There was a moment of silence, then we all broke into laughter. Mom might develop a few gray hairs around the turn of the next century, Dad was going to hold on as long as he kept replenishing that green stuff he had instead of blood, and we didn't know how long Chuck was going to live (but we'd run into a lycanthrope who claimed to have been there to greet the Mayflower, and he was still pretty damn spry). Me? I'm already dead, so quality of life in my golden years isn't an issue.

"Not a valid excuse," Mom said firmly. "And I can take on a few more commission jobs now and then--brew a few more potions." She smiled. "If worst comes to worst, I can always call in a favor, have a luck charm placed, and Conrad and I will go get ourselves banned from Vegas and Atlantic City."

Dad said, "This is something you need to do, Schatz. It would be different if you were a stupid girl, but you're not. There are so many things you can do now, with the proper education. Those computers..." he shook his head, "Erstaunlich. I know you like them. Get a degree in programming. Companies will let a really good worker choose their own times, and you can do most of that sort of work from home."

"You could say exactly the same thing about running a phone sex line."

"You joke, kleines Madchen, but you know that your mother and I speak wisdom." Dad came over and rubbed first Chuck's head, then mine. I grumbled at him, trying to push my hair back into order, but he knows I really like it when he does that. "If you will not do it for us or for yourself, then do it for those who are not yet among us. Those yet unborn, and unturned, need their own pioneers. You are the future, Milla--whether you want to be, or not."

I picked up the brochure again. "Chuck, are you really considering going here, or was it just hoo-ha?" This was significant to me. Since Chuck really only had to deal with his 'issues' a few nights a month, there was a real chance for him to go to a regular college--if he could find housing that had, say, a boiler room he could lock himself in on nights of the full moon. That's more for Chuck's protection than the population's. Since he wasn't bitten late in life, he isn't out of control during his changes. It's sort of like the difference between a dog that's been socialized since it was a puppy, and one that grew up feral.

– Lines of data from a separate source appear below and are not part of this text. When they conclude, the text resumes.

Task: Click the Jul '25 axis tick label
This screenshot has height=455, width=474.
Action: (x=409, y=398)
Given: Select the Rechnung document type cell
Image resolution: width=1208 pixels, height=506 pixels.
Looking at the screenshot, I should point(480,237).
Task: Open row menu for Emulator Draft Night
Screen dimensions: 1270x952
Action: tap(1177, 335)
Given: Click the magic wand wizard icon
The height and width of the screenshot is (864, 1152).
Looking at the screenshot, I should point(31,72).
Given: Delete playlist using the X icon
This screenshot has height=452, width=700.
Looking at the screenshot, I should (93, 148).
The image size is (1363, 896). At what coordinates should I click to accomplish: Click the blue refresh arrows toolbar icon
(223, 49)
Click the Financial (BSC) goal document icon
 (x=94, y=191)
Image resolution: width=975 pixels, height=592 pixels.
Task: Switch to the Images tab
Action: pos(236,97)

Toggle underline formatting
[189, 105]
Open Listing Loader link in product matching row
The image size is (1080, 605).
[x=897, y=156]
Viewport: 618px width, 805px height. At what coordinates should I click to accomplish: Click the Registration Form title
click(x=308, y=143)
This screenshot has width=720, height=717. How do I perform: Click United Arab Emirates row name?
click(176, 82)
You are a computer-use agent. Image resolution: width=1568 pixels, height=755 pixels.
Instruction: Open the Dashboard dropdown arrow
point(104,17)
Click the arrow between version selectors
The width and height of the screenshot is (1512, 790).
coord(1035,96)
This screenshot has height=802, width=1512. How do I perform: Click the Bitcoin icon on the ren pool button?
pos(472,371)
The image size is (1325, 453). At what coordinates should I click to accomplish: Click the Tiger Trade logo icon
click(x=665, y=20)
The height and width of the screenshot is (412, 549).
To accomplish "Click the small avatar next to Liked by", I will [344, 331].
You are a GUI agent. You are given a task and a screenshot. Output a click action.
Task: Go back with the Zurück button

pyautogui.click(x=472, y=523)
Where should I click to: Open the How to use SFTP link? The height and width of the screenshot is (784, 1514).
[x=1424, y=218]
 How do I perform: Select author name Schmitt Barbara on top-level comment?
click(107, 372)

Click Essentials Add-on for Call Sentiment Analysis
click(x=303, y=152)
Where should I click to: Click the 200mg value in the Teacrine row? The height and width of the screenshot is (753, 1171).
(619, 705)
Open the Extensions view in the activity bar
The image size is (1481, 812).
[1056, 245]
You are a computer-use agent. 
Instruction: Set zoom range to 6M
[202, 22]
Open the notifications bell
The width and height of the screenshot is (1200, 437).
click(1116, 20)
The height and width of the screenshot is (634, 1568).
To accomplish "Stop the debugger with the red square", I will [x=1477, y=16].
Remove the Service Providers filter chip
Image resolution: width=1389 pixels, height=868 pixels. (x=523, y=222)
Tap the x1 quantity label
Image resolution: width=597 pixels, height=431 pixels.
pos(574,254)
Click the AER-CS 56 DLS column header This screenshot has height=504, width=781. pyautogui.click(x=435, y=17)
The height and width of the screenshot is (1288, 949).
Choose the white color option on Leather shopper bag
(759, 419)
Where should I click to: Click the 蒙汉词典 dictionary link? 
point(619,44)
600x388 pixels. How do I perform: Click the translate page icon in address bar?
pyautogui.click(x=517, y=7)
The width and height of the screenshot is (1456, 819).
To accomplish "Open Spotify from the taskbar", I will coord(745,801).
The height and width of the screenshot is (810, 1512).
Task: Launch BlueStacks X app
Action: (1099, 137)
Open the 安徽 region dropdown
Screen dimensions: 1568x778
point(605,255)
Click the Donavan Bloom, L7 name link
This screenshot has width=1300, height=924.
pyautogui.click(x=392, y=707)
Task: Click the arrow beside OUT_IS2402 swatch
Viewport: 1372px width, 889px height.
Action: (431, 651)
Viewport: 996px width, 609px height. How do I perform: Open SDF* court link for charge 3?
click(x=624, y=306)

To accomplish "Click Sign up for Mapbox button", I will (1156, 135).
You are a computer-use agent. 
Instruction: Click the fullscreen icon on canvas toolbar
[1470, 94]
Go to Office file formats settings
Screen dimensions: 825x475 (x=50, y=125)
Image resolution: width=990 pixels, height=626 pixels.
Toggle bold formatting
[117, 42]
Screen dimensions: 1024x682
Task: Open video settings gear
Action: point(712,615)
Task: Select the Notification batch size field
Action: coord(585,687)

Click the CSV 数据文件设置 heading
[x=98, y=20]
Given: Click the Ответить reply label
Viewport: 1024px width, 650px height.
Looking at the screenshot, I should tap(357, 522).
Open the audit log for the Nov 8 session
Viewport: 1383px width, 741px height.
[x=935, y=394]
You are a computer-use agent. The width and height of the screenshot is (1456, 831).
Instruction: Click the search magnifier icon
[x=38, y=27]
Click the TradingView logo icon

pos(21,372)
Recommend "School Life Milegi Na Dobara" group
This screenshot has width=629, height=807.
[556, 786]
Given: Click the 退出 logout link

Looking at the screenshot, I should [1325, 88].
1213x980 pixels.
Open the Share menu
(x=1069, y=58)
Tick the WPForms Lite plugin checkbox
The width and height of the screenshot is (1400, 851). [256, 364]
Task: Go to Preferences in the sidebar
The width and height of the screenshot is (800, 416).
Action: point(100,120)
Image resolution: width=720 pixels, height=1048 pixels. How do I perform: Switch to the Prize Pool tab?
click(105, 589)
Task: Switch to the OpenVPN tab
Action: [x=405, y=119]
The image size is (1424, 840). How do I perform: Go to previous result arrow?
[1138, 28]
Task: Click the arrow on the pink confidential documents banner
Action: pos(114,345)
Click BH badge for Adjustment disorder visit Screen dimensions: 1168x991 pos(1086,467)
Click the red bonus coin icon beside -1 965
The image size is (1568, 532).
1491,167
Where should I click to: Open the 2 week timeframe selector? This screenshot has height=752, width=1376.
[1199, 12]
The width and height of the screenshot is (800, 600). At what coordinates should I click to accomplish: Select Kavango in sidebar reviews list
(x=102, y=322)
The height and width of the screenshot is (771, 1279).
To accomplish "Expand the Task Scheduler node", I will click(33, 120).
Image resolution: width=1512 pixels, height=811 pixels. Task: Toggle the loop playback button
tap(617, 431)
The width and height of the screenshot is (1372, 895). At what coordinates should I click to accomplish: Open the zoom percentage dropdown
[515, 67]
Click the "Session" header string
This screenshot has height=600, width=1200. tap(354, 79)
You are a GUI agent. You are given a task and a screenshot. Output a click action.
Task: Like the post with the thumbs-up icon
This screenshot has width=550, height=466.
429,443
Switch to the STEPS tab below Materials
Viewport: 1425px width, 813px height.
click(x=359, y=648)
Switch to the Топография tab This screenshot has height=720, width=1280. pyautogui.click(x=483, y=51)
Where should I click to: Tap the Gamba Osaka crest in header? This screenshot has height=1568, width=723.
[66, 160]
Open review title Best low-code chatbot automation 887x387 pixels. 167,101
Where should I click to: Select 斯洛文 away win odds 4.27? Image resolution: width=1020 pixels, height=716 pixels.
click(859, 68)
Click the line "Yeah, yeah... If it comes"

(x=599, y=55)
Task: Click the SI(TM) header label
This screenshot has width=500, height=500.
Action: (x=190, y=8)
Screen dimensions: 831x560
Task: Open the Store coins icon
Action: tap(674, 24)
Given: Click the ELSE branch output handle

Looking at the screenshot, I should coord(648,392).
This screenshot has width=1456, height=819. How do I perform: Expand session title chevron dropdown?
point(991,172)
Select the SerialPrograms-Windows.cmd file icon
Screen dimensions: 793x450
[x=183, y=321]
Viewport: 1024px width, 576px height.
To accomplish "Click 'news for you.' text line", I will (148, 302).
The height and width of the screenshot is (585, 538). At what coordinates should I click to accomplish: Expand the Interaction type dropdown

He held up his hand, like he was taking an oath. "True. My coach is having conniptions because he's sure I'm going to be scouted for a full scholarship by an Ivy League school if my times in track keep up. Of course, he'd be more broken hearted if I was gonna be scouted for a team sport--like football."

Chuck didn't go in for team sports. There was too much of a chance that the wolf inside would get over excited by all that macho, testosterone driven physical confrontation. It wouldn't do for him to take a bite out of some full back who tackled him. I mean, never mind the penalty and possible lawsuit--there'd be another lycanthrope on the scene, and lupines are territorial.

I flipped through the brochure again. "It says here that they can give 'get acquainted' tours to eligible and interested candidates. In fact, they have a couple of pictures of some of the 'student hosts'." I didn't mention the fact that one of them was a particularly fine looking male vamp. I'm pretty sure I didn't have to--Mom would have zeroed in on that.

Mom nodded. "You don't have to commit to anything right away. All we're asking, Carmilla, is that you consider it carefully. Give it a chance."

"I'll take the tour." They broke into grins. "But even if I attend, I won't get the full college experience. I'm pretty sure they won't have any fraternity or sorority chapters on campus."

"You might be surprised," said Dad.

"I dunno. From my previous experience with a variety of frat boys," I drawled, "blood suckers and werewolves are too darn civilized to have much to do with them."